Task brief
Copy all entries exactly.

Excerpts from a dataset
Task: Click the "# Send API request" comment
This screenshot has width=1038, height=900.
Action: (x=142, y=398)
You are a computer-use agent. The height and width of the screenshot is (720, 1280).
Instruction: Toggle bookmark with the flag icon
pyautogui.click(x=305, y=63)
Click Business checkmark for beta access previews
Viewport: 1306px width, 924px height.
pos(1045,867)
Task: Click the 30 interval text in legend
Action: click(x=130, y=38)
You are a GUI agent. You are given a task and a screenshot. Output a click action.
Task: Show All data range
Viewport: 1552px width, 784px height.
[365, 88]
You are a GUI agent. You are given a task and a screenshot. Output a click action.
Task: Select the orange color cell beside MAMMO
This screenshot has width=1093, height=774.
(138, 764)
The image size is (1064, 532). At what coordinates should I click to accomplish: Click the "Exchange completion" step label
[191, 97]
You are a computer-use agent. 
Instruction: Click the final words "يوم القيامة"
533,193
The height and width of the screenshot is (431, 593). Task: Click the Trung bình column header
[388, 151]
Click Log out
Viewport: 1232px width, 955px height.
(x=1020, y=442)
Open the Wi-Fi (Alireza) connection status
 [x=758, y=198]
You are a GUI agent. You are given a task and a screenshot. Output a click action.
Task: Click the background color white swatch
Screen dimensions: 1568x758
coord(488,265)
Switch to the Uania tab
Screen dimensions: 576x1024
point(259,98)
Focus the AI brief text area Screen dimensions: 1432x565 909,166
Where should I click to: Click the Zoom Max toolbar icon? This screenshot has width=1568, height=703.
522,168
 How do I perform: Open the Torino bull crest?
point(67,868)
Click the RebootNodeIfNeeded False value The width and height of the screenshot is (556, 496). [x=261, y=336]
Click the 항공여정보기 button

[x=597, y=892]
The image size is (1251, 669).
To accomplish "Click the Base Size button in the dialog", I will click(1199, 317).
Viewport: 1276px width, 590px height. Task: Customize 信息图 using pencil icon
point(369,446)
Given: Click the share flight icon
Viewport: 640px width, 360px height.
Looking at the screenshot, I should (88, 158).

Expected output
Task: Click the "# Send API request" comment
This screenshot has width=1038, height=900.
Action: (x=142, y=398)
You are a computer-use agent. The height and width of the screenshot is (720, 1280).
Instruction: Toggle bookmark with the flag icon
pyautogui.click(x=305, y=63)
Click Business checkmark for beta access previews
Viewport: 1306px width, 924px height.
pos(1045,867)
Task: Click the 30 interval text in legend
Action: click(x=130, y=38)
You are a GUI agent. You are given a task and a screenshot. Output a click action.
Task: Show All data range
Viewport: 1552px width, 784px height.
[365, 88]
You are a GUI agent. You are given a task and a screenshot. Output a click action.
Task: Select the orange color cell beside MAMMO
This screenshot has width=1093, height=774.
(138, 764)
The image size is (1064, 532). At what coordinates should I click to accomplish: Click the "Exchange completion" step label
[191, 97]
You are a computer-use agent. 
Instruction: Click the final words "يوم القيامة"
533,193
The height and width of the screenshot is (431, 593). Task: Click the Trung bình column header
[388, 151]
Click Log out
Viewport: 1232px width, 955px height.
(x=1020, y=442)
Open the Wi-Fi (Alireza) connection status
 [x=758, y=198]
You are a GUI agent. You are given a task and a screenshot. Output a click action.
Task: Click the background color white swatch
Screen dimensions: 1568x758
coord(488,265)
Switch to the Uania tab
Screen dimensions: 576x1024
point(259,98)
Focus the AI brief text area Screen dimensions: 1432x565 909,166
Where should I click to: Click the Zoom Max toolbar icon? This screenshot has width=1568, height=703.
522,168
 How do I perform: Open the Torino bull crest?
point(67,868)
Click the RebootNodeIfNeeded False value The width and height of the screenshot is (556, 496). [x=261, y=336]
Click the 항공여정보기 button

[x=597, y=892]
The image size is (1251, 669).
To accomplish "Click the Base Size button in the dialog", I will click(1199, 317).
Viewport: 1276px width, 590px height. Task: Customize 信息图 using pencil icon
point(369,446)
Given: Click the share flight icon
Viewport: 640px width, 360px height.
Looking at the screenshot, I should (88, 158).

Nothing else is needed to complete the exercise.